I think this makes sense, intuitively, to everyone. But somehow, in our desperation for symptom relief, and for getting our lives back, we convince ourselves that this diet, this supplement, or this lifestyle strategy will work for us, because it worked for other people with the same symptoms. We become so convinced of the certainty of our health improving that, when it doesn’t, we’re completely disoriented, as if we hadn’t considered the possibility that this one intervention won’t solve all of our problems. When we don’t experience the improvement that other people with the same symptoms experienced, and we lose our momentum, it becomes difficult to maintain our commitment to trying new things that have the potential to move us forward. We might rationalize not trying anything new, because the last thing we tried didn’t work, and it required a lot of effort.

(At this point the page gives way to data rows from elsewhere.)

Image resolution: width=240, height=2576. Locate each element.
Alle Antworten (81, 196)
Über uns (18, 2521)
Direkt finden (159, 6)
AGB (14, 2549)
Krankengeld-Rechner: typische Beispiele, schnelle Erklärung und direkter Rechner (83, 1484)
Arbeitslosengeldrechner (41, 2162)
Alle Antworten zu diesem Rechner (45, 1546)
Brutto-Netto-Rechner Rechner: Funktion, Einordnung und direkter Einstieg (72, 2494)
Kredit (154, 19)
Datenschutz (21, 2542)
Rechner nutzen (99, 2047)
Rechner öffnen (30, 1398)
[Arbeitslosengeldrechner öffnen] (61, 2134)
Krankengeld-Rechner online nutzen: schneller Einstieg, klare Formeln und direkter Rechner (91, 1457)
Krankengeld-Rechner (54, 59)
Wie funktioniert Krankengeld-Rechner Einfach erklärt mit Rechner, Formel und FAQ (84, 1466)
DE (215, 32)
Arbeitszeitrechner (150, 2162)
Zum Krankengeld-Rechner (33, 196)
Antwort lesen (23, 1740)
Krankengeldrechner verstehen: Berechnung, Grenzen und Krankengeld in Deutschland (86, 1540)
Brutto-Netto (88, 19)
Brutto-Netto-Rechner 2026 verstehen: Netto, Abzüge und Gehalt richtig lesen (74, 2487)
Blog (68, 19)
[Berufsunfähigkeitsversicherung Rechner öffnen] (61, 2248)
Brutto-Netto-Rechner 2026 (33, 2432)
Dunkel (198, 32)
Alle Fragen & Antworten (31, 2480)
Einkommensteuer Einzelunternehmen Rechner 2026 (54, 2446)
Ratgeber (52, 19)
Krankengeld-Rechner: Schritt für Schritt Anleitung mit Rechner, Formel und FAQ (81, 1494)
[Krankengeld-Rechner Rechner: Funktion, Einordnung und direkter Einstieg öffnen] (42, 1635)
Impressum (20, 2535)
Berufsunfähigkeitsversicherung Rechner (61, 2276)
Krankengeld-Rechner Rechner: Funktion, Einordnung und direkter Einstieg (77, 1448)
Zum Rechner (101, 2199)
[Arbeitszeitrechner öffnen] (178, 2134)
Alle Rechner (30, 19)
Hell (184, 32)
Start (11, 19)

Everything you try is an experiment

At this point, when you realize that something you put faith in didn’t produce the results you were expecting, what you do next is an important determinant of whether or not you continue moving forward to better health. If you allow your frustration at the lack of improvement to consume your thoughts and take your focus away from what you can do to get better to how unfair it is that other people were able to resolve their symptoms but you weren’t, your prospects of recovery aren’t great. Conversely, if you can redirect the energy of your frustration into action, and start exploring new things to try, you’re on a much better trajectory.

To aim for the latter, it’s important to recognize that everything you try, on your recovery journey, is but an experiment, that each experiment is just one of many, and that most experiments don’t work. Most diets, supplements, and lifestyle strategies that you try probably won’t have a significant effect on your symptoms. But it’s not about the experiments that don’t work, so try not to get caught up on those. It’s about the experiments that work. Because, in the context of chronic illness, you often don’t need that many experiments to work in order to piece together an effective strategy for resolving your symptoms.

I’ve tried hundreds of supplements, for example. Vitamins, minerals, amino acids, phytonutrients. You name it, I’ve tried it. Most supplements I didn’t find to be helpful, and I try not to lose too much sleep over those. Some supplements, however, were profoundly helpful, so those supplements made it into my recovery strategy.

I wouldn’t have discovered the supplements that were most effective for me had I stopped experimenting with supplements after the first supplement I tried didn’t work. Or after the first ten. Or even after the first hundred. Determining the supplements that were most effective for me required that I experiment with hundreds of supplements. In other words, I had to get through hundreds of experiments that didn’t work to ultimately get to the few that did, and those supplements became a force multiplier for my recovery.

Keep moving forward

The next time you try something, and you don’t get the results that you were expecting, don’t lose hope. There will always be more diets, supplements, and lifestyle strategies to experiment with. Most of them won’t work for you, despite having worked for others with the same symptoms, so the most effective recovery strategy is to commit yourself not to any one thing but to the overall approach of conducting as many experiments as it takes to learn why your symptoms developed and what you can do to resolve them. Consider each experiment, regardless of outcome, as an opportunity to collect data, and that all data is useful. And that each experiment moves you incrementally forward on your journey to better health, however imperceptible your progress might be.